Porque Churchill apoyaba a toda costa, aunque casi a su pesar, a De Gaulle, que le parecía un arrogante y un insolente y un problema más que una solución. El presidente Roosevelt, en cambio, detestaba a De Gaulle y no lo quería al mando de la Francia del exilio, porque le parecía un arrogante y un insolente y un problema más que una solución: un usurpador al que nadie le había dado ningún poder, y que hablaba en nombre de todos los franceses cuando ni siquiera podía hablar en nombre de sí mismo, dados los enfrentamientos de su propio grupo.

Lo cierto es que con De Gaulle o sin él –Churchill y Roosevelt jugaban a los dados, como Dios; al final ganó Churchill– había que liberar a Francia como fuera. Y los aliados trataron de idear un buen plan desde muy temprano. Pero los otros frentes de la guerra no daban tregua, en el Atlántico y en el Pacífico y en el Mediterráneo, y además esa era una operación que tenía que ejecutarse de manera perfecta y que exigía una destreza técnica que acaso tomara varios años de preparación, como en efecto ocurrió.

Así que ni en el 40 ni en el 41 ni en el 42 se pudo consumar la reconquista de Francia, hasta que en agosto de 1943, en la primera Conferencia de Quebec, Churchill y Roosevelt, y Mackenzie King, el primer ministro de Canadá, acordaron, entre otras cosas, darle vía libre a la operación, que llevaba el título encriptado de ‘Overlord’ y para la que se había escogido como comandante al general estadounidense Dwight Eisenhower. Ahora era el momento de ejecutar con minucia cada movimiento y cada paso, sin fallar; como un relojero que desactiva una bomba, o la activa.

El ‘Día D’ iba a ser el 5 de junio

Vinieron entonces varios meses de extenuantes preparativos, pensándolo todo a la vez, cada detalle: desde los puertos artificiales que se tenían que construir para garantizar el éxito del desembarco, hasta el sitio por donde había que desembarcar y que los alemanes creyeron siempre que sería el paso de Calais. Por eso los aliados escogieron en cambio las playas de Normandía: para no dejar que el enemigo saliera de su asombro y su estupor.
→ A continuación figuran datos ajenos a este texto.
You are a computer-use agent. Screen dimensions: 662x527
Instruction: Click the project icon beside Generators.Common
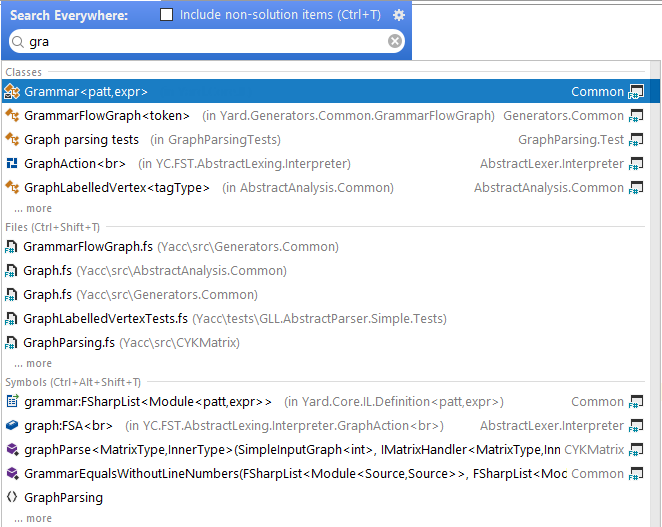pyautogui.click(x=636, y=116)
Allí estaban las famosas cinco playas codificadas: Utah, Omaha, Gold, Juno y Sword.

Lo curioso es que poco antes del fijado ‘Día D’ (5 de junio de 1944, que por mal tiempo se pasó para el 6) los nombres secretos de esas playas salieron en el crucigrama del Daily Telegraph, lo que disparó las alarmas del servicio de inteligencia británico. Pronto se supo que todo era una coincidencia, bah, y que ya nada podía arruinar los planes porque la suerte estaba echada: a las 22:56 del 5, salieron desde Inglaterra los seis primeros planeadores, cruzando el mar rumbo a Normandía, remolcados por los bombarderos Halifax.

El primero de ellos aterrizó en el Canal de Caen a las 00:16 del 6 de junio de 1944, y sus tripulantes lograron tomarse, de un golpe, justo como lo habían previsto, el ‘Puente Pegaso’. Fueron ellos quienes abrieron, rompiendo los alambres de púas de ese primer objetivo, el camino del desembarco horas después: con él se inició la larga y descomunal Batalla de Normandía. La liberación de Francia y el triunfo de los aliados en el frente occidental. Churchill llevó a De Gaulle hasta Londres en la víspera, el 5, y le contó de la operación cuando ya era inevitable. “¿Cuándo empieza?”, preguntó el general. “Ya”, respondió el inglés. Fue hace casi 70 años ese día señalado, el ‘Día D’. El día más largo del siglo XX.